Organisation decries lack of protection for airline data
The increasing threat of litigation against aviation professionals and organisations is forcing the International Civil Aviation Organisation to examine how it can counteract the resulting negative effects on safety.
Unless the international community can be persuaded to agree on a legal approach that respects the purpose for which safety data is collected, systems for monitoring airlines' safety will be compromised, with confidential reporting systems killed off completely, says the organisation's flight safety co-ordinator, Dan Maurino.
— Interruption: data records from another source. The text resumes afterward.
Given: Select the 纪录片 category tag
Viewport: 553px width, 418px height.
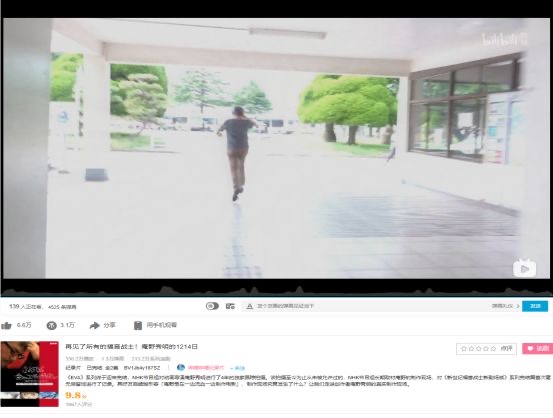Looking at the screenshot, I should [x=73, y=368].
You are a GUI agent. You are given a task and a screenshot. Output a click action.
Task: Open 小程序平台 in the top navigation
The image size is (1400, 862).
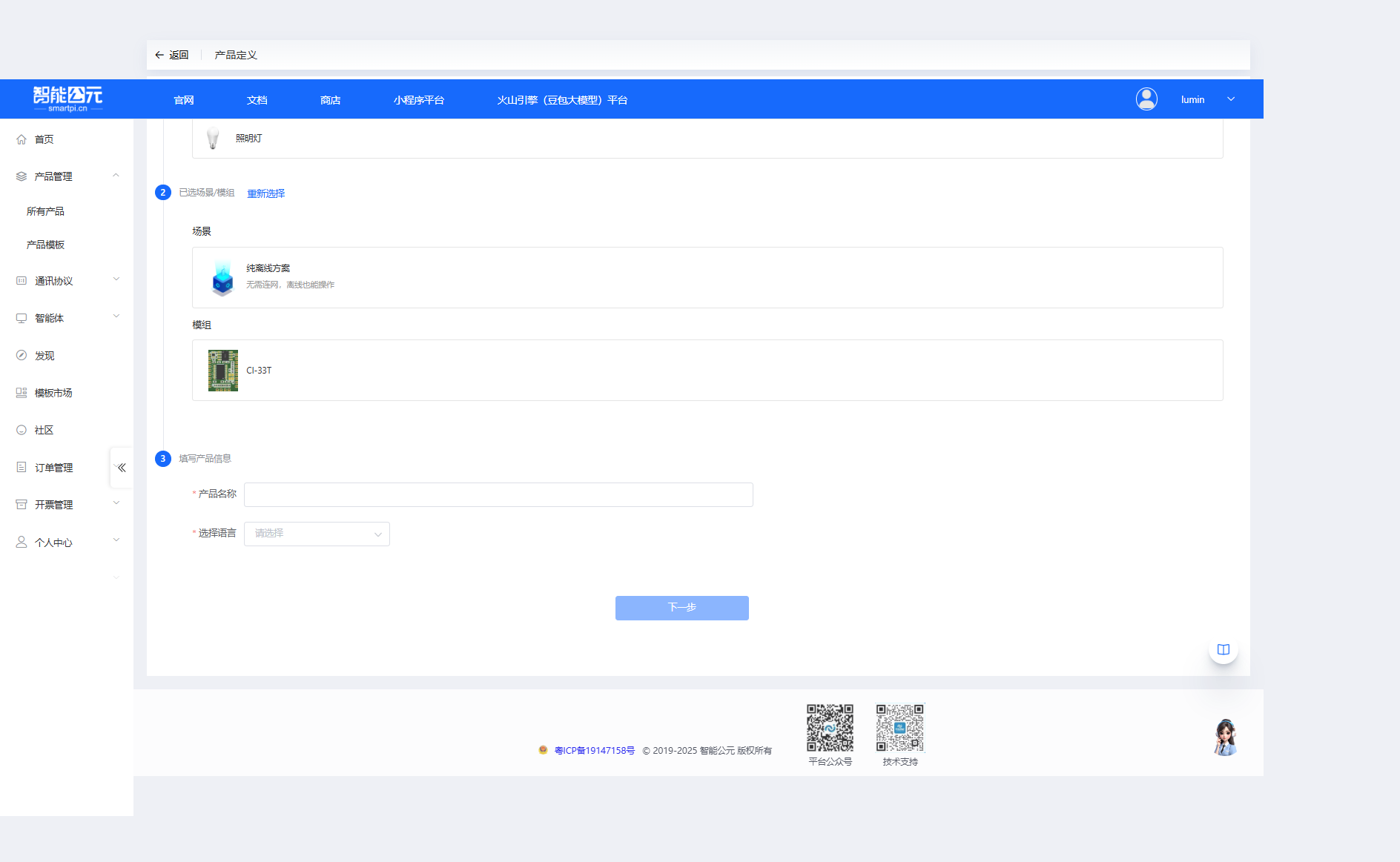[x=418, y=100]
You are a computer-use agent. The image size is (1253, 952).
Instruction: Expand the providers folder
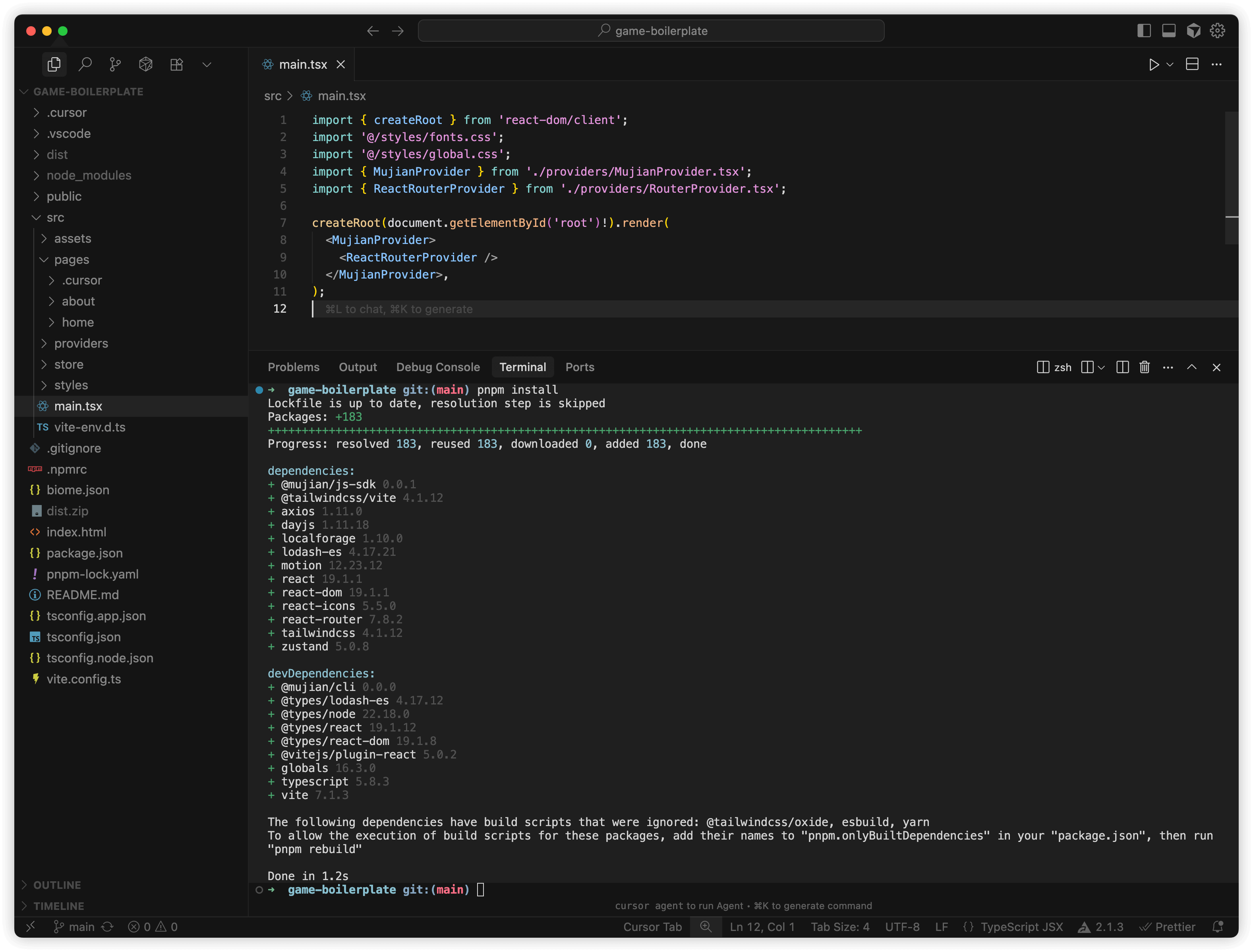(x=81, y=343)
The International Federation of Airline Pilots Associations and the International Federation of Air Traffic Controllers Associations say the situation causes their members heightened professional stress, stemming from the evidence that unintentional mistakes have frequently led to the criminal prosecution of pilots and controllers even if the courts have subsequently found them not guilty or a conviction has later been quashed on appeal.
ICAO's standards for accident investigations state their sole purpose is to establish a cause and a future remedy, not to establish guilt or innocence of the parties to it. The problem is that the legal systems in many ICAO treaty signatory states use facts from the report and, without establishing legal proof of guilt independently, advance prosecutions on the basis of it.
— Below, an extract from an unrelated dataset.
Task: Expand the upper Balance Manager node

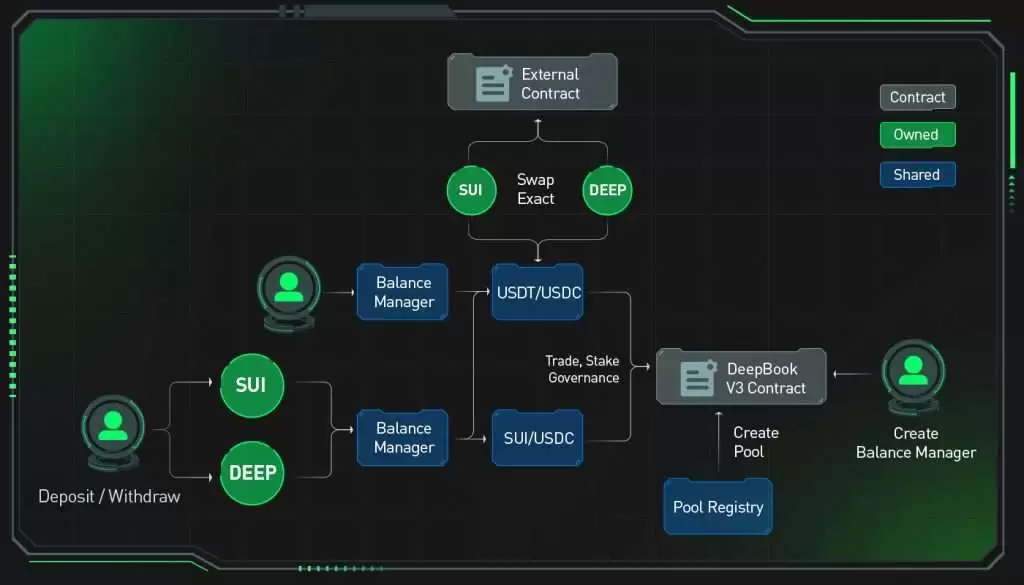Action: pyautogui.click(x=402, y=291)
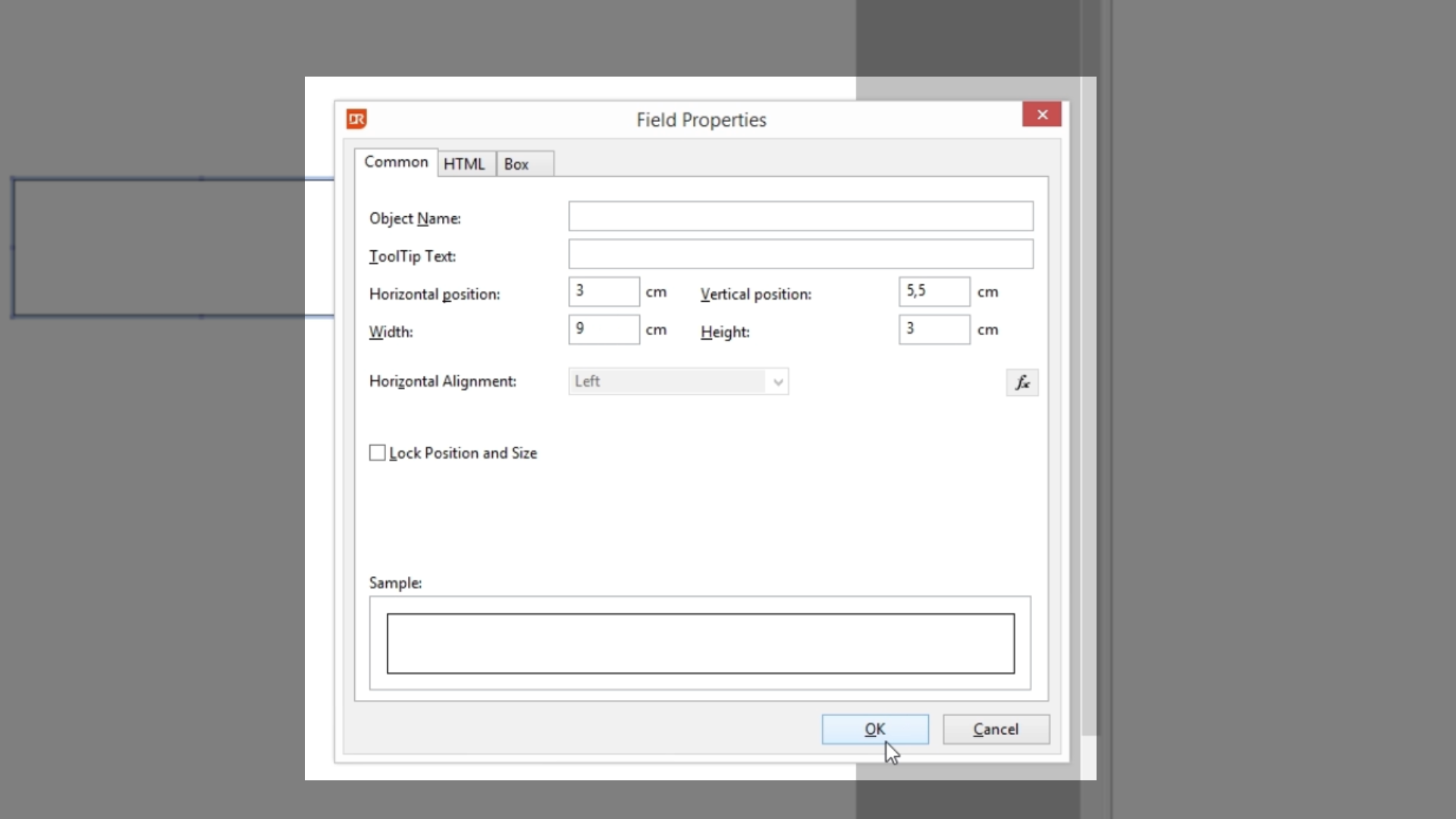
Task: Focus the Vertical position field
Action: (934, 292)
One concern is that information derived from increasingly used modern flight-data monitoring and internal reporting systems – intended purely to benefit safety by enabling operations quality control – cannot be adequately protected under existing laws and treaties.
If an incident occurs, lawyers with unfettered access to operations data can use it in lieu of collecting evidence on the incident under investigation.
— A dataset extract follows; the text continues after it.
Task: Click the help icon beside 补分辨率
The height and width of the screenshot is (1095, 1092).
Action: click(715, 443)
Speaking at last week's Flight Safety Foundation European aviation safety seminar in Warsaw, Poland, Maurino said he hopes that recommendations for action will be on the agenda for the assembly in 2007.
IFATCA president Marc Baumgartner says the whole industry needs to unite to form a sufficiently powerful lobby group to gain political recognition of the issue as having a powerfully negative influence on safety, as well as being inherently unjust.